BEGIN Records to process
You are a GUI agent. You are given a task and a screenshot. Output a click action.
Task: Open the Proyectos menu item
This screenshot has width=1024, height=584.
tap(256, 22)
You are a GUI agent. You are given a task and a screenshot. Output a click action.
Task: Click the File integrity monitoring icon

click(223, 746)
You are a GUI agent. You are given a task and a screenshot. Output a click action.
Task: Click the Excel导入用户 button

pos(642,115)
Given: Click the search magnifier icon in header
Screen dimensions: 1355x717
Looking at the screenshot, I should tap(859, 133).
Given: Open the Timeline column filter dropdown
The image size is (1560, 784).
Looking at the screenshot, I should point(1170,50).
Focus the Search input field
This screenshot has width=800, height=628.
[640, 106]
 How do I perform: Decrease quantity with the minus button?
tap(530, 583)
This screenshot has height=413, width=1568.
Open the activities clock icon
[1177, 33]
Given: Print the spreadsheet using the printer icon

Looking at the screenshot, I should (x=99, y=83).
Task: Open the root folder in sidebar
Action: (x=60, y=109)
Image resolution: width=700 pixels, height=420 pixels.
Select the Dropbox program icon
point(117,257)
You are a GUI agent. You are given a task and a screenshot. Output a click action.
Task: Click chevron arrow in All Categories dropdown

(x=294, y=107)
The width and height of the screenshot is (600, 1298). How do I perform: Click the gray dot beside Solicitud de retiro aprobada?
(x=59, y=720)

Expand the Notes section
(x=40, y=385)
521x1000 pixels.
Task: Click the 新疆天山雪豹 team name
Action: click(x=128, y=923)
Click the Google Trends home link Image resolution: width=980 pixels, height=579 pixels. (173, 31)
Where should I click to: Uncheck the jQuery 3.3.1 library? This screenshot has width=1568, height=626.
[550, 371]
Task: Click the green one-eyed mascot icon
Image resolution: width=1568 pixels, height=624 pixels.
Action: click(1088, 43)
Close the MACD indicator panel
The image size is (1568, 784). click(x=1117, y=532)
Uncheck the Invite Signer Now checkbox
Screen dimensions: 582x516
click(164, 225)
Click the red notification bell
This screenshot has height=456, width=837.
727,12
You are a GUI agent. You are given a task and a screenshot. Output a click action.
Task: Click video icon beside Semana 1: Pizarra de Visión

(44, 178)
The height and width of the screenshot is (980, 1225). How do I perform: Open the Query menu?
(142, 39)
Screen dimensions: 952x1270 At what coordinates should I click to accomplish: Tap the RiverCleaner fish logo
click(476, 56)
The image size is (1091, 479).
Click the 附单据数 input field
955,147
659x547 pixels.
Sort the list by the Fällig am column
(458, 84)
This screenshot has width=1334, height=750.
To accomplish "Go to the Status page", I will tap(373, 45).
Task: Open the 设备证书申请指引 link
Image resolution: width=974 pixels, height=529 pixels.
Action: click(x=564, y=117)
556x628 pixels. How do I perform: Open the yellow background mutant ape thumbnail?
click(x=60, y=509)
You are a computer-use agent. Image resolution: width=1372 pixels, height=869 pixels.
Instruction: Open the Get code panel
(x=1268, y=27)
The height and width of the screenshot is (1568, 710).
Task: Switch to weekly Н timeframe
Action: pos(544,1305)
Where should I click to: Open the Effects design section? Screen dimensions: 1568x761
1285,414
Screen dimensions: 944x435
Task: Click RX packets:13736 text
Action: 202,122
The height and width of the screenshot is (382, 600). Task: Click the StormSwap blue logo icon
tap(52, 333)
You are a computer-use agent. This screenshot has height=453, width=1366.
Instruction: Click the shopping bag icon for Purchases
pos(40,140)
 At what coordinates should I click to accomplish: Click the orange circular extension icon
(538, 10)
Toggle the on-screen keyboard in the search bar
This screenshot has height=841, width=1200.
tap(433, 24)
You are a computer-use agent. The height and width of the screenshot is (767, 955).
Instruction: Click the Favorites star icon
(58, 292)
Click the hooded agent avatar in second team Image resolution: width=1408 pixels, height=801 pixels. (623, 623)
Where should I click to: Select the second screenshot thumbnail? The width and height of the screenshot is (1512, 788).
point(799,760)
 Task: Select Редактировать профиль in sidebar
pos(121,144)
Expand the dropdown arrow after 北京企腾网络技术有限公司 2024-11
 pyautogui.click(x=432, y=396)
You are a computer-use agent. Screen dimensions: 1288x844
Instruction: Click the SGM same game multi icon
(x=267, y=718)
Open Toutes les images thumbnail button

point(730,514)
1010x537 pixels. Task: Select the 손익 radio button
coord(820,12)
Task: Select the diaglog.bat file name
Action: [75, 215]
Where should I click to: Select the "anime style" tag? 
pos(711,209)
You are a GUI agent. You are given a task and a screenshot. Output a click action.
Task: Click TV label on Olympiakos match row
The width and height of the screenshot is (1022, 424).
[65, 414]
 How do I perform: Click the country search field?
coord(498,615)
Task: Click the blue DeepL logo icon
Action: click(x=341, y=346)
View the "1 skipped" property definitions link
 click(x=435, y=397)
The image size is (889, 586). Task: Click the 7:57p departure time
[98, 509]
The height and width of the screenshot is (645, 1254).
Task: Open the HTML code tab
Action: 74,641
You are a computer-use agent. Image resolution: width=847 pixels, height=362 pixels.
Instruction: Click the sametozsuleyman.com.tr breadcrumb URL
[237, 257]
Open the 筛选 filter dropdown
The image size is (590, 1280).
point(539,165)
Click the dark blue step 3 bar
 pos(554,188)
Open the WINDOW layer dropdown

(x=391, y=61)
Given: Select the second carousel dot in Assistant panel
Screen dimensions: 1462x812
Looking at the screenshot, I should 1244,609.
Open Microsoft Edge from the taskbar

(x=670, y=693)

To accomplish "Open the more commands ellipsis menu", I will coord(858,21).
END Records to process
» **Job**: Reproduce the listing above with every occurrence of "GUI agent" changed to "interface agent", keeping all other text the same.

» **Solution**:
You are a interface agent. You are given a task and a screenshot. Output a click action.
Task: Open the Proyectos menu item
This screenshot has width=1024, height=584.
tap(256, 22)
You are a interface agent. You are given a task and a screenshot. Output a click action.
Task: Click the File integrity monitoring icon

click(223, 746)
You are a interface agent. You are given a task and a screenshot. Output a click action.
Task: Click the Excel导入用户 button

pos(642,115)
Given: Click the search magnifier icon in header
Screen dimensions: 1355x717
Looking at the screenshot, I should tap(859, 133).
Given: Open the Timeline column filter dropdown
The image size is (1560, 784).
Looking at the screenshot, I should point(1170,50).
Focus the Search input field
This screenshot has width=800, height=628.
[640, 106]
 How do I perform: Decrease quantity with the minus button?
tap(530, 583)
This screenshot has height=413, width=1568.
Open the activities clock icon
[1177, 33]
Given: Print the spreadsheet using the printer icon

Looking at the screenshot, I should (x=99, y=83).
Task: Open the root folder in sidebar
Action: (x=60, y=109)
Image resolution: width=700 pixels, height=420 pixels.
Select the Dropbox program icon
point(117,257)
You are a interface agent. You are given a task and a screenshot. Output a click action.
Task: Click chevron arrow in All Categories dropdown

(x=294, y=107)
The width and height of the screenshot is (600, 1298). How do I perform: Click the gray dot beside Solicitud de retiro aprobada?
(x=59, y=720)

Expand the Notes section
(x=40, y=385)
521x1000 pixels.
Task: Click the 新疆天山雪豹 team name
Action: click(x=128, y=923)
Click the Google Trends home link Image resolution: width=980 pixels, height=579 pixels. (173, 31)
Where should I click to: Uncheck the jQuery 3.3.1 library? This screenshot has width=1568, height=626.
[550, 371]
Task: Click the green one-eyed mascot icon
Image resolution: width=1568 pixels, height=624 pixels.
Action: click(1088, 43)
Close the MACD indicator panel
The image size is (1568, 784). click(x=1117, y=532)
Uncheck the Invite Signer Now checkbox
Screen dimensions: 582x516
click(164, 225)
Click the red notification bell
This screenshot has height=456, width=837.
727,12
You are a interface agent. You are given a task and a screenshot. Output a click action.
Task: Click video icon beside Semana 1: Pizarra de Visión

(44, 178)
The height and width of the screenshot is (980, 1225). How do I perform: Open the Query menu?
(142, 39)
Screen dimensions: 952x1270 At what coordinates should I click to accomplish: Tap the RiverCleaner fish logo
click(476, 56)
The image size is (1091, 479).
Click the 附单据数 input field
955,147
659x547 pixels.
Sort the list by the Fällig am column
(458, 84)
This screenshot has width=1334, height=750.
To accomplish "Go to the Status page", I will tap(373, 45).
Task: Open the 设备证书申请指引 link
Image resolution: width=974 pixels, height=529 pixels.
Action: click(x=564, y=117)
556x628 pixels. How do I perform: Open the yellow background mutant ape thumbnail?
click(x=60, y=509)
You are a computer-use agent. Image resolution: width=1372 pixels, height=869 pixels.
Instruction: Open the Get code panel
(x=1268, y=27)
The height and width of the screenshot is (1568, 710).
Task: Switch to weekly Н timeframe
Action: pos(544,1305)
Where should I click to: Open the Effects design section? Screen dimensions: 1568x761
1285,414
Screen dimensions: 944x435
Task: Click RX packets:13736 text
Action: 202,122
The height and width of the screenshot is (382, 600). Task: Click the StormSwap blue logo icon
tap(52, 333)
You are a computer-use agent. This screenshot has height=453, width=1366.
Instruction: Click the shopping bag icon for Purchases
pos(40,140)
 At what coordinates should I click to accomplish: Click the orange circular extension icon
(538, 10)
Toggle the on-screen keyboard in the search bar
This screenshot has height=841, width=1200.
tap(433, 24)
You are a computer-use agent. The height and width of the screenshot is (767, 955).
Instruction: Click the Favorites star icon
(58, 292)
Click the hooded agent avatar in second team Image resolution: width=1408 pixels, height=801 pixels. (623, 623)
Where should I click to: Select the second screenshot thumbnail? The width and height of the screenshot is (1512, 788).
point(799,760)
 Task: Select Редактировать профиль in sidebar
pos(121,144)
Expand the dropdown arrow after 北京企腾网络技术有限公司 2024-11
 pyautogui.click(x=432, y=396)
You are a computer-use agent. Screen dimensions: 1288x844
Instruction: Click the SGM same game multi icon
(x=267, y=718)
Open Toutes les images thumbnail button

point(730,514)
1010x537 pixels. Task: Select the 손익 radio button
coord(820,12)
Task: Select the diaglog.bat file name
Action: [75, 215]
Where should I click to: Select the "anime style" tag? 
pos(711,209)
You are a interface agent. You are given a task and a screenshot. Output a click action.
Task: Click TV label on Olympiakos match row
The width and height of the screenshot is (1022, 424).
[65, 414]
 How do I perform: Click the country search field?
coord(498,615)
Task: Click the blue DeepL logo icon
Action: click(x=341, y=346)
View the "1 skipped" property definitions link
 click(x=435, y=397)
The image size is (889, 586). Task: Click the 7:57p departure time
[98, 509]
The height and width of the screenshot is (645, 1254).
Task: Open the HTML code tab
Action: 74,641
You are a computer-use agent. Image resolution: width=847 pixels, height=362 pixels.
Instruction: Click the sametozsuleyman.com.tr breadcrumb URL
[237, 257]
Open the 筛选 filter dropdown
The image size is (590, 1280).
point(539,165)
Click the dark blue step 3 bar
 pos(554,188)
Open the WINDOW layer dropdown

(x=391, y=61)
Given: Select the second carousel dot in Assistant panel
Screen dimensions: 1462x812
Looking at the screenshot, I should 1244,609.
Open Microsoft Edge from the taskbar

(x=670, y=693)

To accomplish "Open the more commands ellipsis menu", I will coord(858,21).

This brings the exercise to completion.